Of 56 patients with metastatic melanoma included in the study, all of whom experienced severe immune-related AEs after ipilimumab therapy (31 [55%] male; mean [SD] age, 64 [14.9] years), 20 (36%) experienced at least 1 immune-related AE associated with pembrolizumab (6 of 20 [30%]) or nivolumab (14 of 20 [70%]) therapy. A total of 12 patients (21%) experienced grade 3 or 4 immune-related AEs, and among these patients, 4 (33%) presented with the same immune-related AE as with ipilimumab therapy. Severe immune-related AEs were resolved with use of systemic corticosteroids (7 [58%]) and/or anti-tumor necrosis factor (1 [8%]), and no grade 5 toxic effects were reported. Five patients discontinued anti-PD-1 therapy because of immune-related AEs. The overall response rate was 43%, with a median overall survival of 21 months (interquartile range, 18 to ongoing).

CONCLUSIONS AND RELEVANCE

The findings suggest that anti-PD-1 therapy may be associated with reduced risk of toxic effects and improved survival among patients who have experienced severe toxic effects after ipilimumab therapy.

摘要

重要性

自 2011 年以来,许多转移性黑色素瘤患者接受了伊匹单抗治疗,并出现了严重的免疫相关不良事件(AE)。由于现在有几种免疫疗法可用于治疗转移性黑色素瘤,因此在重新引入免疫疗法之前,需要更好地了解免疫相关 AE 的机制和复发风险。

目的

评估抗程序性死亡 1 抗体(抗 PD-1)治疗因严重 AE 而停用伊匹单抗单药治疗后,与抗 PD-1 治疗相关的免疫毒性作用复发的风险。

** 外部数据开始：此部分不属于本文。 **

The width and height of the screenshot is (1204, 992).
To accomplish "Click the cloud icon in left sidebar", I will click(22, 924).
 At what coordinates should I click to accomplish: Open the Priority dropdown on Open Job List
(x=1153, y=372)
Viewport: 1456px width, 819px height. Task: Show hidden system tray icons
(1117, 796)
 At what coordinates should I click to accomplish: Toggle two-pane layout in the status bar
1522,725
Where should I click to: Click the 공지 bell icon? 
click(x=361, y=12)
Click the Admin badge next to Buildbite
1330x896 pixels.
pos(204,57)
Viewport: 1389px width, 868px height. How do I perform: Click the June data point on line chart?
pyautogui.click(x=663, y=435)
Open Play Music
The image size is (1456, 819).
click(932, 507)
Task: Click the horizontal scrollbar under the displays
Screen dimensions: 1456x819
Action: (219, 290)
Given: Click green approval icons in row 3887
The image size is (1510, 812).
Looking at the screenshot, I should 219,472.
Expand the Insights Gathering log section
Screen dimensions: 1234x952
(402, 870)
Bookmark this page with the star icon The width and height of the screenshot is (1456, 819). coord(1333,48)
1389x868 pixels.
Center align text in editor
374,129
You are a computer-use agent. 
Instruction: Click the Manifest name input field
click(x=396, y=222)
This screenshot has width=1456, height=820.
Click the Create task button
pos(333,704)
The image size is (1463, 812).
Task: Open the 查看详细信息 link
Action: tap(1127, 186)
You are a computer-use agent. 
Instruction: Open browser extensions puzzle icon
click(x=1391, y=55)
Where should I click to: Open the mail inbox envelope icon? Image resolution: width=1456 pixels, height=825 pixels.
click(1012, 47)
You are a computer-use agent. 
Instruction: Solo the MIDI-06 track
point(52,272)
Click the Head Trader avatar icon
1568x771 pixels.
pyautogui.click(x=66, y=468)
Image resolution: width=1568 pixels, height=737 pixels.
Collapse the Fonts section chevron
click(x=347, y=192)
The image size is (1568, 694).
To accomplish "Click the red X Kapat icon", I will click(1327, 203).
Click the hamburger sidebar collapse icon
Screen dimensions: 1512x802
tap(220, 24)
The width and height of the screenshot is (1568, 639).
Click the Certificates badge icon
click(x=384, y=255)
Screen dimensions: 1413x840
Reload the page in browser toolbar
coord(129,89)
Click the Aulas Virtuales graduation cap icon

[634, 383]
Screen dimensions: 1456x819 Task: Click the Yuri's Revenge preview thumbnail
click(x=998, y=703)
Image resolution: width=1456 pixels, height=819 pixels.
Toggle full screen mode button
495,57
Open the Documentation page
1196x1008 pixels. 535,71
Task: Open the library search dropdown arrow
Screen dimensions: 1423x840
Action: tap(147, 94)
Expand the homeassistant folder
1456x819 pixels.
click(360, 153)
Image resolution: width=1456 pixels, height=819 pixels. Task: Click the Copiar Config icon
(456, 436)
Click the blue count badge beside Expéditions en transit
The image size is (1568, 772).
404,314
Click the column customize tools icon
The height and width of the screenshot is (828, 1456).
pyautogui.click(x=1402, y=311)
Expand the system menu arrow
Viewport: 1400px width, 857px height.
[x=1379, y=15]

设计、地点和参与者:这项在 19 家法国黑色素瘤转诊中心进行的队列研究纳入了在接受伊匹单抗治疗后出现严重免疫相关 AE 且在 2013 年 2 月 1 日至 2016 年 12 月 31 日期间接受抗 PD-1 治疗的转移性黑色素瘤患者。研究截止日期为 2017 年 6 月 1 日。统计分析于 2016 年 6 月 1 日至 2017 年 8 月 31 日进行。

暴露

至少接受过 1 个周期的伊匹单抗单药治疗,其相关的免疫相关 AE 为 3 级或 4 级,随后至少接受过 1 个周期的抗 PD-1(纳武单抗或帕博利珠单抗)治疗。

主要结局和测量指标

主要结局是与抗 PD-1 治疗相关的免疫相关 AE 发生率。次要结局是与伊匹单抗相关的和抗 PD-1 相关免疫相关 AE 的特征,以及与抗 PD-1 治疗相关的总反应率和总生存期。

结果

在这项研究中,共纳入了 56 名患有转移性黑色素瘤的患者,他们均在接受伊匹单抗治疗后出现了严重的免疫相关 AE(31 名[55%]为男性;平均[SD]年龄为 64[14.9]岁),其中 20 名(36%)至少经历过 1 次与 pembrolizumab(6/20[30%])或 nivolumab(14/20[70%])治疗相关的免疫相关 AE。共有 12 名(21%)患者出现了 3 级或 4 级免疫相关 AE,在这些患者中,有 4 名(33%)出现了与伊匹单抗治疗相同的免疫相关 AE。严重的免疫相关 AE 经全身性皮质类固醇(7 [58%])和/或抗肿瘤坏死因子(1 [8%])的使用得到解决,没有报道 5 级毒性作用。有 5 名患者因免疫相关 AE 而停止抗 PD-1 治疗。总反应率为 43%,中位总生存期为 21 个月(四分位距,18 至持续)。

结论和相关性

这些发现表明,对于在接受伊匹单抗治疗后出现严重毒性反应的患者,抗 PD-1 治疗可能与毒性反应风险降低和生存改善相关。